> EXERCISE DESCRIPTION:
Give a verbatim quotation of every record.
**********
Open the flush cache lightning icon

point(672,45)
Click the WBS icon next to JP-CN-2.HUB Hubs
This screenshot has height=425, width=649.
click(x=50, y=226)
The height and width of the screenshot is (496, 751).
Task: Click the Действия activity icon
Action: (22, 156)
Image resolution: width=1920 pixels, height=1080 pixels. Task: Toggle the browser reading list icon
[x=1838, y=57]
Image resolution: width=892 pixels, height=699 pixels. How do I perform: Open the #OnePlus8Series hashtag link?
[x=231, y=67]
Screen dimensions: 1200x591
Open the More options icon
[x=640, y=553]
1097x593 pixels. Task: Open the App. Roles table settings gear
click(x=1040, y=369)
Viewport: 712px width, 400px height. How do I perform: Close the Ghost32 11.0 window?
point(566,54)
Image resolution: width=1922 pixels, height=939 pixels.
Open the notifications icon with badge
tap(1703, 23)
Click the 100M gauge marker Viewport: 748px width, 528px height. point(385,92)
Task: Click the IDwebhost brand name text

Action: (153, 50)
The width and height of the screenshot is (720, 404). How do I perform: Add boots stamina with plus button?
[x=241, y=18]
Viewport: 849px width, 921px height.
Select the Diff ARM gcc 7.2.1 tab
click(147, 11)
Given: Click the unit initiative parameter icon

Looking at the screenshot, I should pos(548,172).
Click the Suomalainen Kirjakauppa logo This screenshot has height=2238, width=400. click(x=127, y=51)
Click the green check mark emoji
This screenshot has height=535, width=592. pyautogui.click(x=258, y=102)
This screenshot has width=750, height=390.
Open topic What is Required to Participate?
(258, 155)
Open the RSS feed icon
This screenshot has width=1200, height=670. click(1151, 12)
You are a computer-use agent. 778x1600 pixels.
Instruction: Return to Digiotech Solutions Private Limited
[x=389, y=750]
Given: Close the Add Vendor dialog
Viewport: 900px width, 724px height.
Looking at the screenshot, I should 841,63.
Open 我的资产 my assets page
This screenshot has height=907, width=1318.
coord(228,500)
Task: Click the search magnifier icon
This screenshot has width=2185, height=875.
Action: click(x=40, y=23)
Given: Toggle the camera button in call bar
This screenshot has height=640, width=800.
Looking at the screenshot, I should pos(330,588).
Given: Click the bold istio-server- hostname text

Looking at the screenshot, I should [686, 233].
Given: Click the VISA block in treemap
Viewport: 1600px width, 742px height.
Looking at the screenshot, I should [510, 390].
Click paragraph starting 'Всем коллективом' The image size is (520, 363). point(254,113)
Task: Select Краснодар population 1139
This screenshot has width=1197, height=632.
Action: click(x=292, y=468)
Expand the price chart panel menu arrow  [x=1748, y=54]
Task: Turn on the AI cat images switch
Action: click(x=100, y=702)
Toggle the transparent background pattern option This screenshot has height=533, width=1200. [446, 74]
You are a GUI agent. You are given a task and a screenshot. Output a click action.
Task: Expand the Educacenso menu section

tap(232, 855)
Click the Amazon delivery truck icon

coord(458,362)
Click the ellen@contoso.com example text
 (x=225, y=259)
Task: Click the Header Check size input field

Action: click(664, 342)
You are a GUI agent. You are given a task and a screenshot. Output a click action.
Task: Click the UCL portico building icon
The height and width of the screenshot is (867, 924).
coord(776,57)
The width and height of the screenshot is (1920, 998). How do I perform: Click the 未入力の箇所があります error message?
**********
> SOLUTION FOR THIS TASK:
Open the flush cache lightning icon

point(672,45)
Click the WBS icon next to JP-CN-2.HUB Hubs
This screenshot has height=425, width=649.
click(x=50, y=226)
The height and width of the screenshot is (496, 751).
Task: Click the Действия activity icon
Action: (22, 156)
Image resolution: width=1920 pixels, height=1080 pixels. Task: Toggle the browser reading list icon
[x=1838, y=57]
Image resolution: width=892 pixels, height=699 pixels. How do I perform: Open the #OnePlus8Series hashtag link?
[x=231, y=67]
Screen dimensions: 1200x591
Open the More options icon
[x=640, y=553]
1097x593 pixels. Task: Open the App. Roles table settings gear
click(x=1040, y=369)
Viewport: 712px width, 400px height. How do I perform: Close the Ghost32 11.0 window?
point(566,54)
Image resolution: width=1922 pixels, height=939 pixels.
Open the notifications icon with badge
tap(1703, 23)
Click the 100M gauge marker Viewport: 748px width, 528px height. point(385,92)
Task: Click the IDwebhost brand name text

Action: (153, 50)
The width and height of the screenshot is (720, 404). How do I perform: Add boots stamina with plus button?
[x=241, y=18]
Viewport: 849px width, 921px height.
Select the Diff ARM gcc 7.2.1 tab
click(147, 11)
Given: Click the unit initiative parameter icon

Looking at the screenshot, I should pos(548,172).
Click the Suomalainen Kirjakauppa logo This screenshot has height=2238, width=400. click(x=127, y=51)
Click the green check mark emoji
This screenshot has height=535, width=592. pyautogui.click(x=258, y=102)
This screenshot has width=750, height=390.
Open topic What is Required to Participate?
(258, 155)
Open the RSS feed icon
This screenshot has width=1200, height=670. click(1151, 12)
You are a computer-use agent. 778x1600 pixels.
Instruction: Return to Digiotech Solutions Private Limited
[x=389, y=750]
Given: Close the Add Vendor dialog
Viewport: 900px width, 724px height.
Looking at the screenshot, I should 841,63.
Open 我的资产 my assets page
This screenshot has height=907, width=1318.
coord(228,500)
Task: Click the search magnifier icon
This screenshot has width=2185, height=875.
Action: click(x=40, y=23)
Given: Toggle the camera button in call bar
This screenshot has height=640, width=800.
Looking at the screenshot, I should pos(330,588).
Given: Click the bold istio-server- hostname text

Looking at the screenshot, I should [686, 233].
Given: Click the VISA block in treemap
Viewport: 1600px width, 742px height.
Looking at the screenshot, I should [510, 390].
Click paragraph starting 'Всем коллективом' The image size is (520, 363). point(254,113)
Task: Select Краснодар population 1139
This screenshot has width=1197, height=632.
Action: click(x=292, y=468)
Expand the price chart panel menu arrow  [x=1748, y=54]
Task: Turn on the AI cat images switch
Action: click(x=100, y=702)
Toggle the transparent background pattern option This screenshot has height=533, width=1200. [446, 74]
You are a GUI agent. You are given a task and a screenshot. Output a click action.
Task: Expand the Educacenso menu section

tap(232, 855)
Click the Amazon delivery truck icon

coord(458,362)
Click the ellen@contoso.com example text
 (x=225, y=259)
Task: Click the Header Check size input field

Action: click(664, 342)
You are a GUI agent. You are given a task and a screenshot. Output a click action.
Task: Click the UCL portico building icon
The height and width of the screenshot is (867, 924).
coord(776,57)
The width and height of the screenshot is (1920, 998). How do I perform: Click the 未入力の箇所があります error message?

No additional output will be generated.